Hope, Uncategorized

When Hope Is All You’ve Got

I’m going to start today being completely honest. I have struggled hard knowing what to write about this month. Inside, I’ve been my own complete mess, and I came to the realization that some of you might be feeling the same way. I pawed through to the bottom of what the real issue[s] were and one word became bold. H.O.P.E.


Because, really? Isn’t that the pinnacle between success and defeat? Aren’t we all holding some fragmented thread of hope?

Hoping to lose weight?

Hoping for an easier schedule?

Hoping to come through surgery ok?

Hoping for a new baby, a proposal, a new job?

Hoping to hire the right person, to clean out the basement, to make a little more money?

Hoping to not let them down, not lose your temper, not disappoint?

Anxiety weighs in and we toss in our sleep. All this hoping….makes one feel hope-less at times. Doesn’t it?


But if God is a God of love, then hope is real. Hopelessness is a form of worry, and when was the last time we abandoned worry because we felt deep confidence in what God was planning for us? See, I was reading King David’s Psalms again, and he wrote this,

“My heart is confident in you, O God; no wonder I can sing your praise.” Psalm 57:7

Kind David is singing! My worry has not left me singing! Snarling…yes. Teeth clenching…for sure. Distracted…positively! So how can a song well up in a God-breathed soul when worry keeps beating on your chest?

Is that it then? Worry has taken over hope? We worry we won’t get the desired results and the loss of hope reigns a near blow to our value? Because we want to be valuable? We want to mean something to someone? We want to be noticed, admired, cherished, loved unconditionally?

God is love though. Isn’t He? And love encourages and fosters hope to grow. And wouldn’t a Father who formed you so beautifully, love you so deeply? So then, isn’t He the master of hope?
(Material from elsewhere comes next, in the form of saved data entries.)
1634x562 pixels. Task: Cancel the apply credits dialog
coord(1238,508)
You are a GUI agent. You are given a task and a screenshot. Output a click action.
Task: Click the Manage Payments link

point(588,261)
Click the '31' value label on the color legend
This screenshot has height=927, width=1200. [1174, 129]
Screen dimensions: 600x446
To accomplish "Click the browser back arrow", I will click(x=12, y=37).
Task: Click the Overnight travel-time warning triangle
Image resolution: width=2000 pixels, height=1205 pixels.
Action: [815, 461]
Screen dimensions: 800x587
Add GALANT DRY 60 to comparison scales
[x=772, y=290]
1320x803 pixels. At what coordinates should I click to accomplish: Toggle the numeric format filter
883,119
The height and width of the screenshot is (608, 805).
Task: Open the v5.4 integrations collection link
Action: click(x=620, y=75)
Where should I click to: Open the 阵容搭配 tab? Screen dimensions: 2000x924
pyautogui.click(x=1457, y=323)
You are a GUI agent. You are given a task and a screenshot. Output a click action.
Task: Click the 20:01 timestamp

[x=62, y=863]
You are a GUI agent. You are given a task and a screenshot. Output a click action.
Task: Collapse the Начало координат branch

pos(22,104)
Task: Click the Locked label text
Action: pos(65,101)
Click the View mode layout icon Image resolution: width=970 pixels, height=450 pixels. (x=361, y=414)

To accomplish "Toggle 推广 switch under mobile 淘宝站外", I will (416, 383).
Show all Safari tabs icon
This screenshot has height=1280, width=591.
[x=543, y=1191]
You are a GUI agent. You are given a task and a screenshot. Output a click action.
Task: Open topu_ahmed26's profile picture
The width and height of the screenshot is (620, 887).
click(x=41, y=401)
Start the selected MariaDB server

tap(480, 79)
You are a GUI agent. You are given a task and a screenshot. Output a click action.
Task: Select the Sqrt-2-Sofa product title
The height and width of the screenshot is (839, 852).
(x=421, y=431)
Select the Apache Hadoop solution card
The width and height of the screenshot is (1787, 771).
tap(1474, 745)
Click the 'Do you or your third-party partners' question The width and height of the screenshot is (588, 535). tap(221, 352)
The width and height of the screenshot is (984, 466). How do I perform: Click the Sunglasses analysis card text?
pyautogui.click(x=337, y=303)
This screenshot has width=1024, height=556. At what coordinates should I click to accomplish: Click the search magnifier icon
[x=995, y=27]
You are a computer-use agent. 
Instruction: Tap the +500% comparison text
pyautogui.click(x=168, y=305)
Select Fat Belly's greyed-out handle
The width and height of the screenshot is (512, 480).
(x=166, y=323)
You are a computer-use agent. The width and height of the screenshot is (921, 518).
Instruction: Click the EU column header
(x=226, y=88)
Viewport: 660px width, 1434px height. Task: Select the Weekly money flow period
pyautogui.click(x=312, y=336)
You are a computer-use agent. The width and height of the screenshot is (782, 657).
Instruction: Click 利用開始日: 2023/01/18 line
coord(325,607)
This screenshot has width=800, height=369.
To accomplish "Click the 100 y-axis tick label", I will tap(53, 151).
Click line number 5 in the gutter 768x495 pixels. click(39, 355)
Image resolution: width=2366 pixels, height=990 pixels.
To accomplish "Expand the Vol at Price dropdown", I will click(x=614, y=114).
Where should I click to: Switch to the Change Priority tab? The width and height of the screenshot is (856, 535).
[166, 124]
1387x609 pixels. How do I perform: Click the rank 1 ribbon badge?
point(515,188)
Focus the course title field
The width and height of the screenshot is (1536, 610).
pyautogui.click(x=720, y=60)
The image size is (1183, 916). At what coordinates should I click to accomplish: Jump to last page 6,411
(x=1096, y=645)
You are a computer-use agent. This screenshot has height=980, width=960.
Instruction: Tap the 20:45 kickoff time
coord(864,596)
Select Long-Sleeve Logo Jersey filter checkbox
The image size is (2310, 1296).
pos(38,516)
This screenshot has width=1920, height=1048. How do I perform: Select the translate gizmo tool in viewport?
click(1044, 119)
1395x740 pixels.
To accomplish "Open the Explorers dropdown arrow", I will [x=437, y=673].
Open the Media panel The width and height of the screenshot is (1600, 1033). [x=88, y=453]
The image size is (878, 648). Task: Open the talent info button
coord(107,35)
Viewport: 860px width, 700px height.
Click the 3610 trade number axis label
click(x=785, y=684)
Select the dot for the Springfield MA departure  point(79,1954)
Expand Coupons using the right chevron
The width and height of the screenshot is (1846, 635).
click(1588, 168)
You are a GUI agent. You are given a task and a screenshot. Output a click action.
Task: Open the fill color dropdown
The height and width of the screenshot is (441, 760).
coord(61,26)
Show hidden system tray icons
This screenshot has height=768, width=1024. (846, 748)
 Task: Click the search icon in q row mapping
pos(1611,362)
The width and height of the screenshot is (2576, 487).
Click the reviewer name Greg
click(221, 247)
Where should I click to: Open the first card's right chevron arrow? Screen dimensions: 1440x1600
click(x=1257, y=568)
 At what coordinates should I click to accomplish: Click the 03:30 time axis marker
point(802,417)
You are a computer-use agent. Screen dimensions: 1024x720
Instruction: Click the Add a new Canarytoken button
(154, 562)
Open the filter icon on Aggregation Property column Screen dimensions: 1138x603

Paul felt that He was. After all, he wrote in 1 Corinthians the love chapter. Chapter 13, which ended with three things. Faith, hope, and love. These three form a braided rope absolutely unbreakable by any worry the devils hissed in your ear.

I have to get you to look a little further back in that chapter, though. Because after worry has been pretty vigilant in forming her new home in my ever beating heart, God is working to alter the blueprint. Verse 7 threads it’s way into my soul amnesia, “Love never gives up, never loses faith, is always hopeful, and endures through every circumstance.” I’m letting out one big ol’ shaky breath.

God is love. He put himself in some unbelievably difficult circumstances, because His whole hope is based on the thought of you loving Him back. He’s hoping you’ll choose relationship with Him over stuff in stores and stuff in bottles and stuffy people. He’s hoping you’ll grab on to that one braided rope and know the strength of a tied up cord.

Oh, and did I tell you that other part? The part about the origin of words? Words like ‘hope’? Turns out, the Hebrew word for hope is tiqvah (tik-vaw’) and it literally means “a cord, as an attachment”. Zechariah 9:12 uses it poetically, “Turn you to the strong hold, you prisoners of hope…”. Friend, there have been a few times where circumstances have been very prison-like, but how could my hope possibly run out if I was imprisoned to, well…hope?

If any of you are mothers out there, do you remember that deep down maternal instinct kick in when that baby was forming inside you? Do you remember the constant worry of whether you were doing any of this whole ‘creating’ thing right? Do you also remember when you realized just HOW connected you were? There was that life line between you and baby called an umbilical cord. Tried and true cords that have been feeding and growing babies clear back from the beginning of baby-making time. That’s a pretty irreversible commitment.

What if hope, love, faith, looked like that? What if I told you, steeped in Christ, it does?

Attached. So.very.attached. Love.Faith.Hope. Always. Tried and true.

Turns out, hope isn’t all I’ve got. And it’s not really as fragmented as I thought, either.